═════ Data shown ═════

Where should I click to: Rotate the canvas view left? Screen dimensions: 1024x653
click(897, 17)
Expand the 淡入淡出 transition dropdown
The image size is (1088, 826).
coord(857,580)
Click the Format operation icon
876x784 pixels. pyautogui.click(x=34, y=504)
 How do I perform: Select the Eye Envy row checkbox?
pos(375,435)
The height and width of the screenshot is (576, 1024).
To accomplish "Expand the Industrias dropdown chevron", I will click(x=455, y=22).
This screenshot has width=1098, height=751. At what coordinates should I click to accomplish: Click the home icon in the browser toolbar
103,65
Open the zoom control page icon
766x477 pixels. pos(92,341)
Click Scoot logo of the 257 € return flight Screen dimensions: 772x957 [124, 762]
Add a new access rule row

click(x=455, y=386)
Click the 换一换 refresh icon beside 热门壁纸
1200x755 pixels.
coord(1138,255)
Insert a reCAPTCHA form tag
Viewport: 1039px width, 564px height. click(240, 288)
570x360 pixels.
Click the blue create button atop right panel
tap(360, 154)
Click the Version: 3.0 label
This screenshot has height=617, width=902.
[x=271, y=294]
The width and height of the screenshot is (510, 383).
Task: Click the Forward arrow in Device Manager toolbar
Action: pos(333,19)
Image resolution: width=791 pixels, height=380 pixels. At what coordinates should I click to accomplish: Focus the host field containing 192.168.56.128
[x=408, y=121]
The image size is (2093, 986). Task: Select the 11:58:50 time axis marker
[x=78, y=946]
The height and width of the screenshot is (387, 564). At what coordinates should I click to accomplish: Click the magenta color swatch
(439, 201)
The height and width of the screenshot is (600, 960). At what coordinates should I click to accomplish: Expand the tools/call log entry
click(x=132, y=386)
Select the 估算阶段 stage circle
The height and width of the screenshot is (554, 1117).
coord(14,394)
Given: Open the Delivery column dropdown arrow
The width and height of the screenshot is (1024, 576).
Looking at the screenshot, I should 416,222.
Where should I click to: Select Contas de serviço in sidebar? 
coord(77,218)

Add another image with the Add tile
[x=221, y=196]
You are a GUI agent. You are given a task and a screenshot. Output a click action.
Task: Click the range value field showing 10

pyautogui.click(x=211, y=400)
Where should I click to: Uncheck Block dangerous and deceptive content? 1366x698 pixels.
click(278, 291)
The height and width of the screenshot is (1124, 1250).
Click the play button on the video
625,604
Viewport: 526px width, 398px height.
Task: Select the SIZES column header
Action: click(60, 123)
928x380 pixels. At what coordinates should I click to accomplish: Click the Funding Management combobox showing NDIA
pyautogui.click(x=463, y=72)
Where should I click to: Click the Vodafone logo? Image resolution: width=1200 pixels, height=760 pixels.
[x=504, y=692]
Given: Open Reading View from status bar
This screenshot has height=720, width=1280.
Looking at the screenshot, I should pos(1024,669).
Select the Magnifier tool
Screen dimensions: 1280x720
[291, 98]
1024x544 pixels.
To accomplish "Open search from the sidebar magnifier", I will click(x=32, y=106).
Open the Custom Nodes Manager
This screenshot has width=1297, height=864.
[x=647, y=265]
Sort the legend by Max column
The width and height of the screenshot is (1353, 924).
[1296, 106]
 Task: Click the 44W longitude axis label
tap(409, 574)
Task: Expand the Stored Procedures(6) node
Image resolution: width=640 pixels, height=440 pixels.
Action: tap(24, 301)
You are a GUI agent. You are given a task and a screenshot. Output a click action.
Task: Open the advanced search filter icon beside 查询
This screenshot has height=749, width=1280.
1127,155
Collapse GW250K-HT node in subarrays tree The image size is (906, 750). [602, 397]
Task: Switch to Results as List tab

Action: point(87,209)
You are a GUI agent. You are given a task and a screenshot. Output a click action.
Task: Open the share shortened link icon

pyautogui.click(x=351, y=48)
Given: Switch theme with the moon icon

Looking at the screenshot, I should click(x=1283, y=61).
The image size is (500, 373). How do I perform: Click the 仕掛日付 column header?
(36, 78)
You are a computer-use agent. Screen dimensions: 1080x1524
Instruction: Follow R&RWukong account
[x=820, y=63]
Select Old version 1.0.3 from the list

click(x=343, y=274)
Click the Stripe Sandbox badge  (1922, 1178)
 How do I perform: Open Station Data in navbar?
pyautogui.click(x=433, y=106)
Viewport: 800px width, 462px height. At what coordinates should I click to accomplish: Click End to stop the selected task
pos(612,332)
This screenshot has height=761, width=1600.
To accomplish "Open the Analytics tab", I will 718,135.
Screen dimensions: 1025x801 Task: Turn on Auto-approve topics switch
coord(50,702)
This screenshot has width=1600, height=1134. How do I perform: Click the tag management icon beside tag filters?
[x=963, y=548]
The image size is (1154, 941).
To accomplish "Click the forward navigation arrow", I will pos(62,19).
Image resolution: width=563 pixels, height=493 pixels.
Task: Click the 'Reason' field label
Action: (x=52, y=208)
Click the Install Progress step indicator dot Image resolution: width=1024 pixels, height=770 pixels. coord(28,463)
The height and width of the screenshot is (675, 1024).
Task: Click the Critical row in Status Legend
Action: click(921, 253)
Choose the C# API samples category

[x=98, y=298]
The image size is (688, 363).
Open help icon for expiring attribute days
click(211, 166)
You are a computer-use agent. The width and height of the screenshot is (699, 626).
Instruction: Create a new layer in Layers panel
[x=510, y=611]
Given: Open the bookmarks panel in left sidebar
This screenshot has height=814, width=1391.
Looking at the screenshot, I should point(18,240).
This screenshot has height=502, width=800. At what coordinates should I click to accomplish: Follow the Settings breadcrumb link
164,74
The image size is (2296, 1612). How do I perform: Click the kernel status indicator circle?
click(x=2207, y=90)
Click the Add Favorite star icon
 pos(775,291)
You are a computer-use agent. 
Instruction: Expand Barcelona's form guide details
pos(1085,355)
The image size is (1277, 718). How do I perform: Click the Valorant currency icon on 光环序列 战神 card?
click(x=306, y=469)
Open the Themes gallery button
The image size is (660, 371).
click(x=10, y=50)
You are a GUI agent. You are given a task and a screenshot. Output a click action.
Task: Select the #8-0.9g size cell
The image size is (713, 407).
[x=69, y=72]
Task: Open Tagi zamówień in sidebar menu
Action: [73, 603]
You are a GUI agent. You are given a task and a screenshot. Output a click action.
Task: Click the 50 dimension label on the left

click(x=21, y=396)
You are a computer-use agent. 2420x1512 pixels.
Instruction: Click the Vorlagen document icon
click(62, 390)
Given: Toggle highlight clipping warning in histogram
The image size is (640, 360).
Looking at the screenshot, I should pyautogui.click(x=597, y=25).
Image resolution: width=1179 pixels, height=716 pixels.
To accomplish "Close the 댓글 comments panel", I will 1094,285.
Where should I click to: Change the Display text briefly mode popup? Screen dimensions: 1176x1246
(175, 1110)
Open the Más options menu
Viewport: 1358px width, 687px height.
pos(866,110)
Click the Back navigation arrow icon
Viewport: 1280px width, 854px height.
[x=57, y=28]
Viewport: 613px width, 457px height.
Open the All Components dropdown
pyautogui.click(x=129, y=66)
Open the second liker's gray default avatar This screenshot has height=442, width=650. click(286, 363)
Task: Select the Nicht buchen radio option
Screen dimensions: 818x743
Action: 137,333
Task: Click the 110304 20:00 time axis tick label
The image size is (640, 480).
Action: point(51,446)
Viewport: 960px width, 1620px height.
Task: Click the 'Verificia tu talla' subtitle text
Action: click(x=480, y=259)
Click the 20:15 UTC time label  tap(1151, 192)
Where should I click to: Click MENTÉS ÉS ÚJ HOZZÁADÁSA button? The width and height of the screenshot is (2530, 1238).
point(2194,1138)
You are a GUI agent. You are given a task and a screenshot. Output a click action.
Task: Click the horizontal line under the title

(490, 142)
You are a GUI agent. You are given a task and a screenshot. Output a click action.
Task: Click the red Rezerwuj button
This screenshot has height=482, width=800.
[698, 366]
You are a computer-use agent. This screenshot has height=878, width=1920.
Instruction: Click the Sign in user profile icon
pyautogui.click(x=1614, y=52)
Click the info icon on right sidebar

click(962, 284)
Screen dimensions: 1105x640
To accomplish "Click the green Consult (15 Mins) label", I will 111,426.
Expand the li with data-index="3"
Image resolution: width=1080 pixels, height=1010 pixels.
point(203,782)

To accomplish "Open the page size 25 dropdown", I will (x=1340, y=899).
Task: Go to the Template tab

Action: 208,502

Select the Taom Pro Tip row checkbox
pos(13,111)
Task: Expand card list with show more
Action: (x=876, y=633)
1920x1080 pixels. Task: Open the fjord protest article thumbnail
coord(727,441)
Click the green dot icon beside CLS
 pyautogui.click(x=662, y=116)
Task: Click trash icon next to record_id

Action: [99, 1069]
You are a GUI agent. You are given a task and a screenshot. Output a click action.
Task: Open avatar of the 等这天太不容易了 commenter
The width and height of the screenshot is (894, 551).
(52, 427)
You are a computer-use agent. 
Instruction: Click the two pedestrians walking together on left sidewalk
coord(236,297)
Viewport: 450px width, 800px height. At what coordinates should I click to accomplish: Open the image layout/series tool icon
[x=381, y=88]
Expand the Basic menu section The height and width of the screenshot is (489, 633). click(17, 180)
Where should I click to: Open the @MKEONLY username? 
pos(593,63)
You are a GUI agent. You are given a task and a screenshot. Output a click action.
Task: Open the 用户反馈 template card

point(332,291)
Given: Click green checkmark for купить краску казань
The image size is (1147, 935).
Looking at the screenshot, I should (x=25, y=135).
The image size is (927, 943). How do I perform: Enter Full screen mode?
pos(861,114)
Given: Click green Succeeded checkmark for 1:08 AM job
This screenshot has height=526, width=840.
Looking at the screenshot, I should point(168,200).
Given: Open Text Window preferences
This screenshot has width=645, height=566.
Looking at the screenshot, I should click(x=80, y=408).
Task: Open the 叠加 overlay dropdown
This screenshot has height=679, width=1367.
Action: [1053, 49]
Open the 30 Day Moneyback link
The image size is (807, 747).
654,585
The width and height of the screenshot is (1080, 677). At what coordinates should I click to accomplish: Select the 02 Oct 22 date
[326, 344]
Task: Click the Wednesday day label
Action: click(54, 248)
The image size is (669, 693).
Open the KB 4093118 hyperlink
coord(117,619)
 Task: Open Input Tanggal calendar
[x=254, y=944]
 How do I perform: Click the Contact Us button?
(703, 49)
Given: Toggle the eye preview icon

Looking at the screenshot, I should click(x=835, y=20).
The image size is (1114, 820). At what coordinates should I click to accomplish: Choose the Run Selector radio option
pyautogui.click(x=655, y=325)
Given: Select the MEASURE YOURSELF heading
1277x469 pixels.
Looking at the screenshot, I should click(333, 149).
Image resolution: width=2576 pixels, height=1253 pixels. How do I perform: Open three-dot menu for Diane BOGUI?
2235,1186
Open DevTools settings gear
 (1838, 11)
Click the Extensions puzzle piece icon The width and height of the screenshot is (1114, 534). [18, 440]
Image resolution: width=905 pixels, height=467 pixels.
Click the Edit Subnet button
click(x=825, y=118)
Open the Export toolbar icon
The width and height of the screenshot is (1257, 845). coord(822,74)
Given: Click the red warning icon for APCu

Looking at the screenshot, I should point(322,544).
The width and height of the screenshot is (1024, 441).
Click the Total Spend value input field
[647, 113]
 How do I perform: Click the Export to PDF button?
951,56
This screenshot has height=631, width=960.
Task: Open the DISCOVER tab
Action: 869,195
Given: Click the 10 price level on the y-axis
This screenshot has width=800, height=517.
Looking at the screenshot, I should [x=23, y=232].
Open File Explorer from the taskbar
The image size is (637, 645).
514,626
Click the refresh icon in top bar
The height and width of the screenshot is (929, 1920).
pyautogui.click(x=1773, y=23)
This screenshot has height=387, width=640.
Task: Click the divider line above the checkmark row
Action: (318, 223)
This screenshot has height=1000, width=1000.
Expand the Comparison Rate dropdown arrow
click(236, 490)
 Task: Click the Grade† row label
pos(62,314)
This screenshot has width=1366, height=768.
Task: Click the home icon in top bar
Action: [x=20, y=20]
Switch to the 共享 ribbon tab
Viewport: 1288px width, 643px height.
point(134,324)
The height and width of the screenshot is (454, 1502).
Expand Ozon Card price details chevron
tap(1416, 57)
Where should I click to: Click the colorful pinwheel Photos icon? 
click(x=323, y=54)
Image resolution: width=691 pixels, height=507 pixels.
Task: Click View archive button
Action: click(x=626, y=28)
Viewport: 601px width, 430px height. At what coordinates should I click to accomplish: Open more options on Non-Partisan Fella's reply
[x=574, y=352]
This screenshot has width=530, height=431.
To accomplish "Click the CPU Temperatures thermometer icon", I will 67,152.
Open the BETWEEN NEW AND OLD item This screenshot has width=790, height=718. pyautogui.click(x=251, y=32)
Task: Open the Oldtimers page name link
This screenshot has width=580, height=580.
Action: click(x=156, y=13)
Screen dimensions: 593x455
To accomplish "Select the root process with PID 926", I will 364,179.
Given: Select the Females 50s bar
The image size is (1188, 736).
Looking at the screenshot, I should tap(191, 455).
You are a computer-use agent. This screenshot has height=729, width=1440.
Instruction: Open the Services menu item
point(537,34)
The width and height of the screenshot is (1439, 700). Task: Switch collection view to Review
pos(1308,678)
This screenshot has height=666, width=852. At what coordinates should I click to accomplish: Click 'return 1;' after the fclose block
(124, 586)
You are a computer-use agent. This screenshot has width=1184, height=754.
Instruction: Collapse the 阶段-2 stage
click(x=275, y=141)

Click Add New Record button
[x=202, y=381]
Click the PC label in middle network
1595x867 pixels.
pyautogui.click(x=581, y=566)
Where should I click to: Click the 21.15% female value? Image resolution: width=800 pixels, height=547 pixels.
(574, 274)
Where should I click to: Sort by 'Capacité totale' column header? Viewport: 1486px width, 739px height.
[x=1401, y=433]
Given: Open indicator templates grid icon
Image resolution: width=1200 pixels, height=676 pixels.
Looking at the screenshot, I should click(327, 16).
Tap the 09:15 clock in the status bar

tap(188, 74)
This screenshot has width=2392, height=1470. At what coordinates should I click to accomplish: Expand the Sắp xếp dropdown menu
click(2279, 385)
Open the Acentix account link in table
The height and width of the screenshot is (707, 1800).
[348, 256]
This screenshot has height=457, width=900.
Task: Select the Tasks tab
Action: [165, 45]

═════

▶ [What you should do]
Looking at the data above, write out exactly the lines that start at the one containing "How do I perform: Click the Export" and end at the one containing "This screenshot has width=530, height=431."; include both and nothing beyond.

▶ [Answer for the task]
 How do I perform: Click the Export to PDF button?
951,56
This screenshot has height=631, width=960.
Task: Open the DISCOVER tab
Action: 869,195
Given: Click the 10 price level on the y-axis
This screenshot has width=800, height=517.
Looking at the screenshot, I should [x=23, y=232].
Open File Explorer from the taskbar
The image size is (637, 645).
514,626
Click the refresh icon in top bar
The height and width of the screenshot is (929, 1920).
pyautogui.click(x=1773, y=23)
This screenshot has height=387, width=640.
Task: Click the divider line above the checkmark row
Action: (318, 223)
This screenshot has height=1000, width=1000.
Expand the Comparison Rate dropdown arrow
click(236, 490)
 Task: Click the Grade† row label
pos(62,314)
This screenshot has width=1366, height=768.
Task: Click the home icon in top bar
Action: [x=20, y=20]
Switch to the 共享 ribbon tab
Viewport: 1288px width, 643px height.
point(134,324)
The height and width of the screenshot is (454, 1502).
Expand Ozon Card price details chevron
tap(1416, 57)
Where should I click to: Click the colorful pinwheel Photos icon? 
click(x=323, y=54)
Image resolution: width=691 pixels, height=507 pixels.
Task: Click View archive button
Action: click(x=626, y=28)
Viewport: 601px width, 430px height. At what coordinates should I click to accomplish: Open more options on Non-Partisan Fella's reply
[x=574, y=352]
This screenshot has width=530, height=431.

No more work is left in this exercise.